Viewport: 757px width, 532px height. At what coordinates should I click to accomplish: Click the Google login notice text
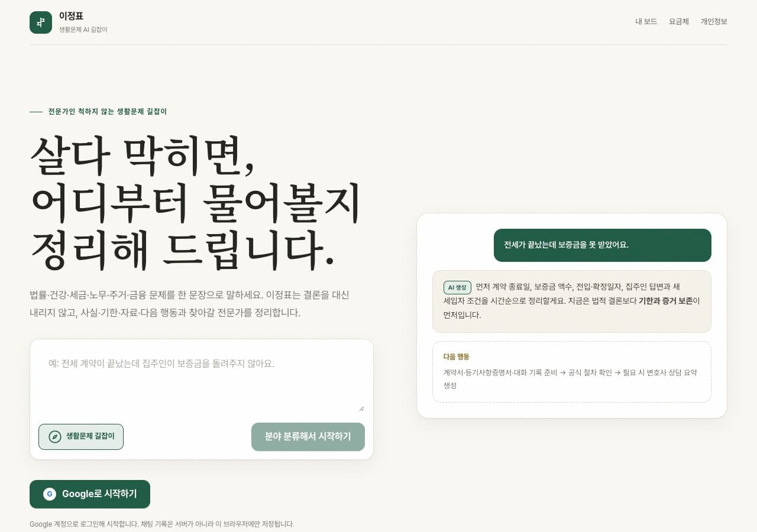[162, 524]
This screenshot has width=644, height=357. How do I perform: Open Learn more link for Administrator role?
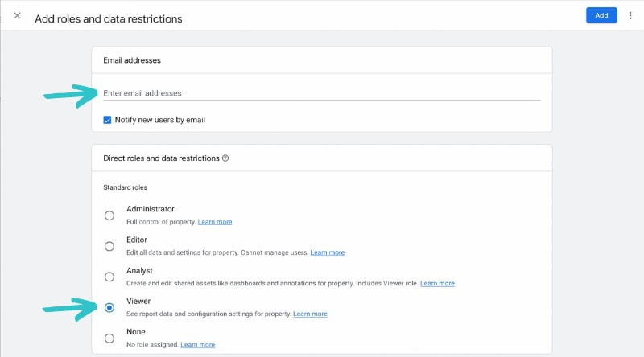point(215,222)

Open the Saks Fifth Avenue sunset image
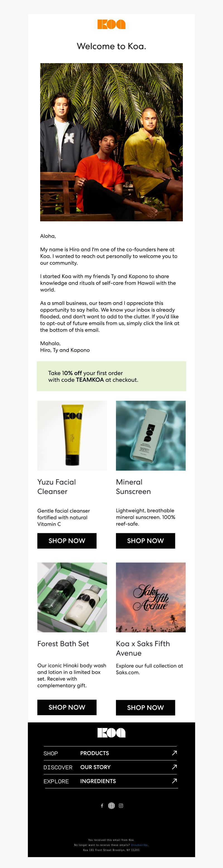tap(151, 597)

■ Work item: Copy exactly the lines that run from the line containing "This screenshot has" to the end of the data, keeping both end lines and dropping every picture.

■ Your response:
This screenshot has width=644, height=357. How do I perform: Open Learn more link for Administrator role?
point(215,222)

Open the Saks Fifth Avenue sunset image
tap(151, 597)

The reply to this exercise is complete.